_Task objective_: Every record must be retyped as it stands.

Stored data entries:
+++

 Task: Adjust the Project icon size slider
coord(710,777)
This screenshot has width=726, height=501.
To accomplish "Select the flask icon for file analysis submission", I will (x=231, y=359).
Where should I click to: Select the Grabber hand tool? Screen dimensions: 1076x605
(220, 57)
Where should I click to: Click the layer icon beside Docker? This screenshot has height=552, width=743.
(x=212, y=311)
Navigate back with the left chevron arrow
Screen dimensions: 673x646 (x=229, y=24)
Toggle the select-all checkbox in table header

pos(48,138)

+++

_Solved problem_:
 Task: Adjust the Project icon size slider
coord(710,777)
This screenshot has width=726, height=501.
To accomplish "Select the flask icon for file analysis submission", I will (x=231, y=359).
Where should I click to: Select the Grabber hand tool? Screen dimensions: 1076x605
(220, 57)
Where should I click to: Click the layer icon beside Docker? This screenshot has height=552, width=743.
(x=212, y=311)
Navigate back with the left chevron arrow
Screen dimensions: 673x646 (x=229, y=24)
Toggle the select-all checkbox in table header

pos(48,138)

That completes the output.